Neutralization profiles of HIV-1 subtype C breakthrough viruses from the Southern African VRC01 AMP trial

Background: HIV-1 Env reference panels are used to guide the clinical development of broadly neutralizing antibodies (bNAbs) but need to be updated periodically as genetic drift may impact neutralization phenotypes. We assessed the neutralization sensitivity of breakthrough viruses from the southern African VRC01 AMP trial (HVTN 703/HPTN 081) as geographically relevant, current subtype C transmitted/founder viruses. Methods: Envelope sequences of breakthrough infections from 30 women in the AMP trial (prior to unblinding) were used to produce transmitted/founder (T/F) pseudotyped viruses. These were tested against 14 bNAbs targeting the CD4bs (n = 4), V3-glycan (n = 3), V2-apex (n = 3), gp120-gp41 interface (n = 2) and the MPER (n = 2) in the TZM-bl neutralization assay.
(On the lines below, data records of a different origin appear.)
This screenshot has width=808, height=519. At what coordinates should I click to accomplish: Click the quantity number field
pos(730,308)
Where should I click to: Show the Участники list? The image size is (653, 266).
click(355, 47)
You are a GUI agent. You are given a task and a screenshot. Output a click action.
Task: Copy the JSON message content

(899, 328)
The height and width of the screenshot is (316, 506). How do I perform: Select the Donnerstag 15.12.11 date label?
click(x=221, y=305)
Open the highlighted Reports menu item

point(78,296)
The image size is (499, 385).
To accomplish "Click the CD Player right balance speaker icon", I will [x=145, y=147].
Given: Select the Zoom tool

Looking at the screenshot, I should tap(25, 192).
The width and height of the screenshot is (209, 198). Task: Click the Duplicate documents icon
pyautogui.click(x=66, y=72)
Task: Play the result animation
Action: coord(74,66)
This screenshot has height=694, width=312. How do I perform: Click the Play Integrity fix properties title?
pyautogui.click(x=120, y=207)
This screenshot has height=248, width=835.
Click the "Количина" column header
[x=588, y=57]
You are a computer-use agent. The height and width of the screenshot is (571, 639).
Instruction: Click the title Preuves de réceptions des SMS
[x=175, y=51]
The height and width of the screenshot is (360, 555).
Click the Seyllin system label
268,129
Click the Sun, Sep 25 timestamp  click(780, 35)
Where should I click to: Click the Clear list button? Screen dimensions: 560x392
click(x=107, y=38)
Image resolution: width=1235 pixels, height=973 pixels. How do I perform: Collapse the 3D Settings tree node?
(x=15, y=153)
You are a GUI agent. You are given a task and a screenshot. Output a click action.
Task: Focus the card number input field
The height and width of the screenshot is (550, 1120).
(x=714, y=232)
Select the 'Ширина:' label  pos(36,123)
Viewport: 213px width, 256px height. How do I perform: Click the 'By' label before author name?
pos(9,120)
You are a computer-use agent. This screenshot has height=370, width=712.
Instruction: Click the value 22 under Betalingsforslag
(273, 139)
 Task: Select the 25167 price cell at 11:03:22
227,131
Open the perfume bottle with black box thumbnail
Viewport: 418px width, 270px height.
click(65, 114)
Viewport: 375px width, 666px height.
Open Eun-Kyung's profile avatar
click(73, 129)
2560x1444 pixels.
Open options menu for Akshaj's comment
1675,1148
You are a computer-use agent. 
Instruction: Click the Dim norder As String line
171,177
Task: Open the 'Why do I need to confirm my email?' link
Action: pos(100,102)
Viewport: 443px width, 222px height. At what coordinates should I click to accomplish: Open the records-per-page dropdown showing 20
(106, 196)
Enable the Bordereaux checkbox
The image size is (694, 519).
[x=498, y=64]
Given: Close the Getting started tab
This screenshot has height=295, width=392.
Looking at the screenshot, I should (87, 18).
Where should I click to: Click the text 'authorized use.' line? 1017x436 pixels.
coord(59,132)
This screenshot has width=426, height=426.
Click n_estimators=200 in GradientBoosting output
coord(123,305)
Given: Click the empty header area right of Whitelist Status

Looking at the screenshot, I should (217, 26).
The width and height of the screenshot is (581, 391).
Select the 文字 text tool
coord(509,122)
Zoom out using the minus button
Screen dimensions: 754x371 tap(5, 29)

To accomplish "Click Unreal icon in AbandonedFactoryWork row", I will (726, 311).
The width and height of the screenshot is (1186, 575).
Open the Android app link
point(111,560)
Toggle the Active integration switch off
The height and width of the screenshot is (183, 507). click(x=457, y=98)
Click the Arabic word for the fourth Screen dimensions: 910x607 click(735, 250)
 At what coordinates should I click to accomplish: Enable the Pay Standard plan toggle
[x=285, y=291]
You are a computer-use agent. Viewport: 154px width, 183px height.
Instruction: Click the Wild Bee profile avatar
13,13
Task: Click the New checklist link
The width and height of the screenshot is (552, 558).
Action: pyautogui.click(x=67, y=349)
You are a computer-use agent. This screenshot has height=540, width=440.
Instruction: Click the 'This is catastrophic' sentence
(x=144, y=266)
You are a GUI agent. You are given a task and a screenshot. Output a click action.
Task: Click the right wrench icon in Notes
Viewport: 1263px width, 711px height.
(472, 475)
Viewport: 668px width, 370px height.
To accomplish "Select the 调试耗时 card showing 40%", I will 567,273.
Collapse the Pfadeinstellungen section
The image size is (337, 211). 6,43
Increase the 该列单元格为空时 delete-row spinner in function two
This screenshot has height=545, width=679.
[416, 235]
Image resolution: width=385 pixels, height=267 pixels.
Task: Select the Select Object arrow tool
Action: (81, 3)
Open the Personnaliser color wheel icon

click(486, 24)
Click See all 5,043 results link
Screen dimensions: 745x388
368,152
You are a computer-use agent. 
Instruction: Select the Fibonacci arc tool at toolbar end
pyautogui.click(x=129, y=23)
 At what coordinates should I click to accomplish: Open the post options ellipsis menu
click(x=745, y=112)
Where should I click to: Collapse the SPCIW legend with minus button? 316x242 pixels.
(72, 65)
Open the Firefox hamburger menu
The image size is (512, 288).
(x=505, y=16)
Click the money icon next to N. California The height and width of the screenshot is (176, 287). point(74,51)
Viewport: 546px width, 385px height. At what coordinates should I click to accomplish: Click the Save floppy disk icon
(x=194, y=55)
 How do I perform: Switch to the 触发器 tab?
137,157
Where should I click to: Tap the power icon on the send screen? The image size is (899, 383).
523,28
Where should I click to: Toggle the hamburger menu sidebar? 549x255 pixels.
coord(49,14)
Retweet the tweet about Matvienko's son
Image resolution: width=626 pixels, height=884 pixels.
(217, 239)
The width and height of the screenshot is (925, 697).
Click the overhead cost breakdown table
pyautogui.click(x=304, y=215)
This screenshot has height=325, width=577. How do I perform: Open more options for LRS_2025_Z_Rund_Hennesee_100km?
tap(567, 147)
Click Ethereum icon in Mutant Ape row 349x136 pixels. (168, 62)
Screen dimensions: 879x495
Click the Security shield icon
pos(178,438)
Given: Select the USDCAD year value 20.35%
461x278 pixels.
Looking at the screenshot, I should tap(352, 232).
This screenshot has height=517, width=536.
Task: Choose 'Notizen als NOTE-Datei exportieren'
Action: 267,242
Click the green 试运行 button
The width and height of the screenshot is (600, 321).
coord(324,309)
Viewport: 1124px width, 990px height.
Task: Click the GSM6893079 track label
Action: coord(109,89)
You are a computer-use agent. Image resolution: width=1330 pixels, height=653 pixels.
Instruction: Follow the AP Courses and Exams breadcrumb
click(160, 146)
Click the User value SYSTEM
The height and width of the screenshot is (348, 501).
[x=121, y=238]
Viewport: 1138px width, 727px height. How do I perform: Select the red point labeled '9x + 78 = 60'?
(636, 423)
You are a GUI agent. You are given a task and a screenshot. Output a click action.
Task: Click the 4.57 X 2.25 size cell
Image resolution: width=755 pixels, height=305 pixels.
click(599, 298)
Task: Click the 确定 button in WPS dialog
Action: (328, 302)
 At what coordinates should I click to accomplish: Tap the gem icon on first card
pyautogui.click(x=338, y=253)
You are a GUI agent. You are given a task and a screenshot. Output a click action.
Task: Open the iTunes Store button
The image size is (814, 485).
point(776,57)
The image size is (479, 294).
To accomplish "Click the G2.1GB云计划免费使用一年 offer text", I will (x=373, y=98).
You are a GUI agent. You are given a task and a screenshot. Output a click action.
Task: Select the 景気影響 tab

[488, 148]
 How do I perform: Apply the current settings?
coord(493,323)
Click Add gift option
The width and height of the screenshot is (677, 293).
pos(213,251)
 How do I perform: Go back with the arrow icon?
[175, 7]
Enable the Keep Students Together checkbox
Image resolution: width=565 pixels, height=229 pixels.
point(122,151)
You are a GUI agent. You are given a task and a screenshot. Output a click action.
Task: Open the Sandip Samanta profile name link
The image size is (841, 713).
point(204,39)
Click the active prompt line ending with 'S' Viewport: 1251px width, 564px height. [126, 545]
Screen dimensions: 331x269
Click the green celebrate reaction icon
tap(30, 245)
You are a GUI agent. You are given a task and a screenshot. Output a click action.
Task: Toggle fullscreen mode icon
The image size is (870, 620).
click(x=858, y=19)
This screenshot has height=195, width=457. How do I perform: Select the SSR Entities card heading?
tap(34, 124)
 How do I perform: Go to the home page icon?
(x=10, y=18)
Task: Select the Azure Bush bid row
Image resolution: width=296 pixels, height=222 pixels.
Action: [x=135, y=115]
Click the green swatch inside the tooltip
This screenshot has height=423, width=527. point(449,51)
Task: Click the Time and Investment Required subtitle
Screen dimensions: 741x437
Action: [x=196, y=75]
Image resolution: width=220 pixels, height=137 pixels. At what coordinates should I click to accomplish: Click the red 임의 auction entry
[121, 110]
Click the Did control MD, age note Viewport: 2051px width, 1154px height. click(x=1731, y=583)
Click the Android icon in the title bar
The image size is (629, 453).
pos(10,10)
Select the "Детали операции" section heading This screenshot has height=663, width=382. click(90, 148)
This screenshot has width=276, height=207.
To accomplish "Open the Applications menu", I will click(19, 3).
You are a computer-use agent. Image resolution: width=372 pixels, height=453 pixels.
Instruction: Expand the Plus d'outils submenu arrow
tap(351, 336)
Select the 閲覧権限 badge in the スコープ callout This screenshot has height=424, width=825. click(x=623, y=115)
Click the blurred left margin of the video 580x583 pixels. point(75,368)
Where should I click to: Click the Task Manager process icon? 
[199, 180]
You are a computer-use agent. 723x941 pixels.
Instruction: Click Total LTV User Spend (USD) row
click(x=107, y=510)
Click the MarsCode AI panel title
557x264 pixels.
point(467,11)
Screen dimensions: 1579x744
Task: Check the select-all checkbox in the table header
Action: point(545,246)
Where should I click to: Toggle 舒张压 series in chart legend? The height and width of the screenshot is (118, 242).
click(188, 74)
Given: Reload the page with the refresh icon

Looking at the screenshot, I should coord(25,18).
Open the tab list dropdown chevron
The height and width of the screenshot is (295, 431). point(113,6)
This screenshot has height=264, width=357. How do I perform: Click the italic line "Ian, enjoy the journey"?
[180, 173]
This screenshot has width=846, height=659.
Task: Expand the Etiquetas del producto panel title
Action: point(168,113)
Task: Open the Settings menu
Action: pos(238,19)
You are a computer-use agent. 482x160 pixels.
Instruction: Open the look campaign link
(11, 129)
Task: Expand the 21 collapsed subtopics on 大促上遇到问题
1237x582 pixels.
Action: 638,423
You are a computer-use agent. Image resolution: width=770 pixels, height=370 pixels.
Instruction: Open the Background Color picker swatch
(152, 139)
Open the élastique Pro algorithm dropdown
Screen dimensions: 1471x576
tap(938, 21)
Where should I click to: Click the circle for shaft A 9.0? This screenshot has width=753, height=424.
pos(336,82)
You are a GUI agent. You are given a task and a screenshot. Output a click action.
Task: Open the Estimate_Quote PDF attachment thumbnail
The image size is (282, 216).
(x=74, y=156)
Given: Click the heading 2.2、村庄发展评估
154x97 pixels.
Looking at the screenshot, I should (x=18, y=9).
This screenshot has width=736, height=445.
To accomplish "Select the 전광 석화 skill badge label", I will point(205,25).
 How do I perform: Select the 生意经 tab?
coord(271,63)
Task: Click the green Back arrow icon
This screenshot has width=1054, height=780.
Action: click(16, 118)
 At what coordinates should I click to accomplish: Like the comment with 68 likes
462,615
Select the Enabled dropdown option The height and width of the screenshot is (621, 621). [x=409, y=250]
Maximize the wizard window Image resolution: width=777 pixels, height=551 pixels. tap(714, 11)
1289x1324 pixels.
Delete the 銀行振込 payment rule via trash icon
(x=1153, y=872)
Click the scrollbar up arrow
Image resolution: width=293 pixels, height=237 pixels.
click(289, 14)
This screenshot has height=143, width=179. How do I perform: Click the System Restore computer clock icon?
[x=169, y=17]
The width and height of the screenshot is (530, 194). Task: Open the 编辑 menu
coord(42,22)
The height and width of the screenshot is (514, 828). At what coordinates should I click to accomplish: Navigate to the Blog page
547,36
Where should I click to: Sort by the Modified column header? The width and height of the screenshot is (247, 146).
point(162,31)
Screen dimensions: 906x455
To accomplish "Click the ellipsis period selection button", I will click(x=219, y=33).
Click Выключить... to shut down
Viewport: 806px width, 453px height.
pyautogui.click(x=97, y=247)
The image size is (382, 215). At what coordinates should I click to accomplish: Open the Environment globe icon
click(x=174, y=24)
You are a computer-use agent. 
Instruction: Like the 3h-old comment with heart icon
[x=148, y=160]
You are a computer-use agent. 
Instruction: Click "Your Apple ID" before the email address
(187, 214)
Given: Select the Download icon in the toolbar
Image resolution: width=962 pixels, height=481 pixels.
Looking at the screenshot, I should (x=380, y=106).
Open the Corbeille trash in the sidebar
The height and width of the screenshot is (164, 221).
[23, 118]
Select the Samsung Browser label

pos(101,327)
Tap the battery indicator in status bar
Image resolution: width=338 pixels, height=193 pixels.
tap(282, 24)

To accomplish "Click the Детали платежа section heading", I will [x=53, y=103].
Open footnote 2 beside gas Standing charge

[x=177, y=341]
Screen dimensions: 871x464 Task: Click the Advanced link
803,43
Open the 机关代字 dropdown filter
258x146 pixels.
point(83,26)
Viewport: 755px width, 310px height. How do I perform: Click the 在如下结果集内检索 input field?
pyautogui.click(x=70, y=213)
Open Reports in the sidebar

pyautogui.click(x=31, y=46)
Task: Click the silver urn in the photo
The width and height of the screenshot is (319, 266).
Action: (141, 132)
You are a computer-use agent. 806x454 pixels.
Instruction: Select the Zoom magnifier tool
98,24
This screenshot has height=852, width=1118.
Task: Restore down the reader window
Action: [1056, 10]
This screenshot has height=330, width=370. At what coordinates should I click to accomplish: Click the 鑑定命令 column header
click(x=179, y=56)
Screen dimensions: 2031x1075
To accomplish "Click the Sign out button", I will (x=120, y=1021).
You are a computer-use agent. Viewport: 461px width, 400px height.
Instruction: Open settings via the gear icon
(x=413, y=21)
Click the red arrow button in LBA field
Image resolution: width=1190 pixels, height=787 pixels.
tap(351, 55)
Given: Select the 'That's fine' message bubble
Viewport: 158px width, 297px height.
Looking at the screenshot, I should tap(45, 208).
Single bNAb neutralization data was used in the Loewe additive model (CombiNAber) to model the efficacy of bNAb combinations. Weakly neutralizing antibodies targeting normally occluded epitopes on HIV Env (V3, CD4i, V2 and gp41) were included to assess the tier phenotype of the viruses. Results: All breakthrough viruses were of the tier 2 phenotype, typical of T/F viruses. At a concentration of 1 [micro]g/ml at [IC.sub.50], 91% of viruses were neutralized by VRC07-523LS (GMT [IC.sub.50]=0.16) representing the best coverage by a single bNAb. Combinations of two to four bNAbs increased the number of viruses neutralized with the 4 bNAb combination (CAP256-VRC26.25/PGT121/VRC07-523LS/35022) neutralizing 100% of viruses (GMT [IC.sub.50]=0.01). The best-in-class 3 bNAb combination (CAP256-VRC26.25/PGT121/35022) provided 97% coverage (GMT [IC.sub.50]=0.01). Clinically advanced triple combinations such as CAP256-VRC26.25.25/PGT121/VRC07-523LS and/PGDM1400/PGT121/VRC07-523LS both resulted in a coverage of 97% (GMT IC50 = 0.02) against this panel of 30 subtype C breakthrough viruses. Conclusions: Our data confirm the need to use combination bNAbs in passive immunization trials to improve coverage of subtype C viruses. The exposure of a subset of these breakthrough viruses to VRC01 may have affected their phenotype, and this will be investigated when the AMP trial data is unblinded. Overall, these breakthrough viruses represent a unique resource for defining the sensitivity of contemporaneous circulating viral isolates to bNAbs.